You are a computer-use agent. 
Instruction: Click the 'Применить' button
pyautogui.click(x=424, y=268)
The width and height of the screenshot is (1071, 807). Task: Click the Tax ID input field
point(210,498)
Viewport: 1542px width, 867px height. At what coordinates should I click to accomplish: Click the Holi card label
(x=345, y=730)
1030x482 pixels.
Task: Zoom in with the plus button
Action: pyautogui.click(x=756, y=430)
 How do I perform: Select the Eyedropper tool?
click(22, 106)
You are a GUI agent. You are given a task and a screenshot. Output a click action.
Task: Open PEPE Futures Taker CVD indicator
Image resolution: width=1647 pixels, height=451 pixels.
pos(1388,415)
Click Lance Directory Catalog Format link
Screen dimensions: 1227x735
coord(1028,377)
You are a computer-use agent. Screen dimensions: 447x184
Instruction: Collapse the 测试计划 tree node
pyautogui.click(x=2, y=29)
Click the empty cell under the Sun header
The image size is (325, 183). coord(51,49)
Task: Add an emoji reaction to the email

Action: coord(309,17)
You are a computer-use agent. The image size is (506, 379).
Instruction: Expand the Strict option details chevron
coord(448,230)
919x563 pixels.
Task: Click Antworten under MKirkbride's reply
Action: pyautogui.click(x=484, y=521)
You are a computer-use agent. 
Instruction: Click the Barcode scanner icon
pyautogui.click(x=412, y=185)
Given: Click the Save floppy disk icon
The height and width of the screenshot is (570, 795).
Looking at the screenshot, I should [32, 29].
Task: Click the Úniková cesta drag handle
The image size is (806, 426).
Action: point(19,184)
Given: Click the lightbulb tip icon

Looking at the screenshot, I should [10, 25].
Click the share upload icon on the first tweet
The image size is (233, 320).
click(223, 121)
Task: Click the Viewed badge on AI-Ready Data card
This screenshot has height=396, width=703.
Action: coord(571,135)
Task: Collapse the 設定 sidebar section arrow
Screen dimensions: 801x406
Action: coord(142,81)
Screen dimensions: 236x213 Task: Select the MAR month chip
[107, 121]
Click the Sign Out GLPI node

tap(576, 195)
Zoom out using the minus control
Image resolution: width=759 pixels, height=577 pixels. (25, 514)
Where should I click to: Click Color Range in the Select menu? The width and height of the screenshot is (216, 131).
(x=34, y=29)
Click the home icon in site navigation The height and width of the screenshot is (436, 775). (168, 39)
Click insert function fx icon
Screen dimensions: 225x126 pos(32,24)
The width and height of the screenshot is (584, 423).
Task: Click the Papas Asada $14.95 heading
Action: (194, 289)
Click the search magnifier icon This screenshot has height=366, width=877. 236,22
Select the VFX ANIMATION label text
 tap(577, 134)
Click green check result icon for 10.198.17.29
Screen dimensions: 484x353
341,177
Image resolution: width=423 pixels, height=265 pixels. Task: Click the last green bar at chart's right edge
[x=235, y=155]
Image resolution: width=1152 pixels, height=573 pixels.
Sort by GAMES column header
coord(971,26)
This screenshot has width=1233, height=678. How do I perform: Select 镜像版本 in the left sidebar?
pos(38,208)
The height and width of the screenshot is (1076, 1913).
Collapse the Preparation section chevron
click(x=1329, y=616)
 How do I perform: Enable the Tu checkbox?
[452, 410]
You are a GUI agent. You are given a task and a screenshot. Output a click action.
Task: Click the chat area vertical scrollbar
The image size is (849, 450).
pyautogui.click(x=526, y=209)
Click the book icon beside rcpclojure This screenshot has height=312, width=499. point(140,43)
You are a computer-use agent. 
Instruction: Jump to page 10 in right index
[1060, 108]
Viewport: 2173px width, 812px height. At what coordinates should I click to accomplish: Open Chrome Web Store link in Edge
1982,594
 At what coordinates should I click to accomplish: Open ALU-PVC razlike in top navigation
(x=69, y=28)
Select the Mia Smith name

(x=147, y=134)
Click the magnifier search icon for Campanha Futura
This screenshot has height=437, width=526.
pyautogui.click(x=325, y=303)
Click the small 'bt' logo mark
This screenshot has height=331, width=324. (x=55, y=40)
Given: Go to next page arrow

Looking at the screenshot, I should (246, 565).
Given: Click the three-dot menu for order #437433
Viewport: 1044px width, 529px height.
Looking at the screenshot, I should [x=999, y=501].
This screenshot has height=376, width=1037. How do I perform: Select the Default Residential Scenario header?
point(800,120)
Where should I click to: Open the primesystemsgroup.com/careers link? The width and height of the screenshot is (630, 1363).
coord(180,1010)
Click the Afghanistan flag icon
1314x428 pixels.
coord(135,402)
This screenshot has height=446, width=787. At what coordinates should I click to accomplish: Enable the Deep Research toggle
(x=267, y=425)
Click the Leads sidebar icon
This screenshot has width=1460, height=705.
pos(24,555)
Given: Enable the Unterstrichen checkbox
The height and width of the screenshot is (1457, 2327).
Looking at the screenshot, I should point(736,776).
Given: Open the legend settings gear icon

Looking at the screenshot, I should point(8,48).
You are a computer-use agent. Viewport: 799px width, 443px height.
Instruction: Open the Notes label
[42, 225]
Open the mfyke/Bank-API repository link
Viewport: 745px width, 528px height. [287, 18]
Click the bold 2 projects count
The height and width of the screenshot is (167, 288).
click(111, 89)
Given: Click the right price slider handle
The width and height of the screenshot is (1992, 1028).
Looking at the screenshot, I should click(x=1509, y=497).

# # # # #

- [What to work on]:
Convert all the records above into a Markdown table with the columns Row and Line, giving each non-blank line its own numbered row and omitting blank lines.

- [Finished exercise]:
| Row | Line |
|---|---|
| 1 | You are a computer-use agent.  |
| 2 | Instruction: Click the 'Применить' button |
| 3 | pyautogui.click(x=424, y=268) |
| 4 | The width and height of the screenshot is (1071, 807). Task: Click the Tax ID input field |
| 5 | point(210,498) |
| 6 | Viewport: 1542px width, 867px height. At what coordinates should I click to accomplish: Click the Holi card label |
| 7 | (x=345, y=730) |
| 8 | 1030x482 pixels. |
| 9 | Task: Zoom in with the plus button |
| 10 | Action: pyautogui.click(x=756, y=430) |
| 11 |  How do I perform: Select the Eyedropper tool? |
| 12 | click(22, 106) |
| 13 | You are a GUI agent. You are given a task and a screenshot. Output a click action. |
| 14 | Task: Open PEPE Futures Taker CVD indicator |
| 15 | Image resolution: width=1647 pixels, height=451 pixels. |
| 16 | pos(1388,415) |
| 17 | Click Lance Directory Catalog Format link |
| 18 | Screen dimensions: 1227x735 |
| 19 | coord(1028,377) |
| 20 | You are a computer-use agent. Screen dimensions: 447x184 |
| 21 | Instruction: Collapse the 测试计划 tree node |
| 22 | pyautogui.click(x=2, y=29) |
| 23 | Click the empty cell under the Sun header |
| 24 | The image size is (325, 183). coord(51,49) |
| 25 | Task: Add an emoji reaction to the email |
| 26 | Action: coord(309,17) |
| 27 | You are a computer-use agent. The image size is (506, 379). |
| 28 | Instruction: Expand the Strict option details chevron |
| 29 | coord(448,230) |
| 30 | 919x563 pixels. |
| 31 | Task: Click Antworten under MKirkbride's reply |
| 32 | Action: pyautogui.click(x=484, y=521) |
| 33 | You are a computer-use agent.  |
| 34 | Instruction: Click the Barcode scanner icon |
| 35 | pyautogui.click(x=412, y=185) |
| 36 | Given: Click the Save floppy disk icon |
| 37 | The height and width of the screenshot is (570, 795). |
| 38 | Looking at the screenshot, I should [32, 29]. |
| 39 | Task: Click the Úniková cesta drag handle |
| 40 | The image size is (806, 426). |
| 41 | Action: point(19,184) |
| 42 | Given: Click the lightbulb tip icon |
| 43 | Looking at the screenshot, I should [10, 25]. |
| 44 | Click the share upload icon on the first tweet |
| 45 | The image size is (233, 320). |
| 46 | click(223, 121) |
| 47 | Task: Click the Viewed badge on AI-Ready Data card |
| 48 | This screenshot has height=396, width=703. |
| 49 | Action: coord(571,135) |
| 50 | Task: Collapse the 設定 sidebar section arrow |
| 51 | Screen dimensions: 801x406 |
| 52 | Action: coord(142,81) |
| 53 | Screen dimensions: 236x213 Task: Select the MAR month chip |
| 54 | [107, 121] |
| 55 | Click the Sign Out GLPI node |
| 56 | tap(576, 195) |
| 57 | Zoom out using the minus control |
| 58 | Image resolution: width=759 pixels, height=577 pixels. (25, 514) |
| 59 | Where should I click to: Click Color Range in the Select menu? The width and height of the screenshot is (216, 131). |
| 60 | (x=34, y=29) |
| 61 | Click the home icon in site navigation The height and width of the screenshot is (436, 775). (168, 39) |
| 62 | Click insert function fx icon |
| 63 | Screen dimensions: 225x126 pos(32,24) |
| 64 | The width and height of the screenshot is (584, 423). |
| 65 | Task: Click the Papas Asada $14.95 heading |
| 66 | Action: (194, 289) |
| 67 | Click the search magnifier icon This screenshot has height=366, width=877. 236,22 |
| 68 | Select the VFX ANIMATION label text |
| 69 |  tap(577, 134) |
| 70 | Click green check result icon for 10.198.17.29 |
| 71 | Screen dimensions: 484x353 |
| 72 | 341,177 |
| 73 | Image resolution: width=423 pixels, height=265 pixels. Task: Click the last green bar at chart's right edge |
| 74 | [x=235, y=155] |
| 75 | Image resolution: width=1152 pixels, height=573 pixels. |
| 76 | Sort by GAMES column header |
| 77 | coord(971,26) |
| 78 | This screenshot has width=1233, height=678. How do I perform: Select 镜像版本 in the left sidebar? |
| 79 | pos(38,208) |
| 80 | The height and width of the screenshot is (1076, 1913). |
| 81 | Collapse the Preparation section chevron |
| 82 | click(x=1329, y=616) |
| 83 |  How do I perform: Enable the Tu checkbox? |
| 84 | [452, 410] |
| 85 | You are a GUI agent. You are given a task and a screenshot. Output a click action. |
| 86 | Task: Click the chat area vertical scrollbar |
| 87 | The image size is (849, 450). |
| 88 | pyautogui.click(x=526, y=209) |
| 89 | Click the book icon beside rcpclojure This screenshot has height=312, width=499. point(140,43) |
| 90 | You are a computer-use agent.  |
| 91 | Instruction: Jump to page 10 in right index |
| 92 | [1060, 108] |
| 93 | Viewport: 2173px width, 812px height. At what coordinates should I click to accomplish: Open Chrome Web Store link in Edge |
| 94 | 1982,594 |
| 95 |  At what coordinates should I click to accomplish: Open ALU-PVC razlike in top navigation |
| 96 | (x=69, y=28) |
| 97 | Select the Mia Smith name |
| 98 | (x=147, y=134) |
| 99 | Click the magnifier search icon for Campanha Futura |
| 100 | This screenshot has height=437, width=526. |
| 101 | pyautogui.click(x=325, y=303) |
| 102 | Click the small 'bt' logo mark |
| 103 | This screenshot has height=331, width=324. (x=55, y=40) |
| 104 | Given: Go to next page arrow |
| 105 | Looking at the screenshot, I should (246, 565). |
| 106 | Given: Click the three-dot menu for order #437433 |
| 107 | Viewport: 1044px width, 529px height. |
| 108 | Looking at the screenshot, I should [x=999, y=501]. |
| 109 | This screenshot has height=376, width=1037. How do I perform: Select the Default Residential Scenario header? |
| 110 | point(800,120) |
| 111 | Where should I click to: Open the primesystemsgroup.com/careers link? The width and height of the screenshot is (630, 1363). |
| 112 | coord(180,1010) |
| 113 | Click the Afghanistan flag icon |
| 114 | 1314x428 pixels. |
| 115 | coord(135,402) |
| 116 | This screenshot has height=446, width=787. At what coordinates should I click to accomplish: Enable the Deep Research toggle |
| 117 | (x=267, y=425) |
| 118 | Click the Leads sidebar icon |
| 119 | This screenshot has width=1460, height=705. |
| 120 | pos(24,555) |
| 121 | Given: Enable the Unterstrichen checkbox |
| 122 | The height and width of the screenshot is (1457, 2327). |
| 123 | Looking at the screenshot, I should point(736,776). |
| 124 | Given: Open the legend settings gear icon |
| 125 | Looking at the screenshot, I should point(8,48). |
| 126 | You are a computer-use agent. Viewport: 799px width, 443px height. |
| 127 | Instruction: Open the Notes label |
| 128 | [42, 225] |
| 129 | Open the mfyke/Bank-API repository link |
| 130 | Viewport: 745px width, 528px height. [287, 18] |
| 131 | Click the bold 2 projects count |
| 132 | The height and width of the screenshot is (167, 288). |
| 133 | click(111, 89) |
| 134 | Given: Click the right price slider handle |
| 135 | The width and height of the screenshot is (1992, 1028). |
| 136 | Looking at the screenshot, I should click(x=1509, y=497). |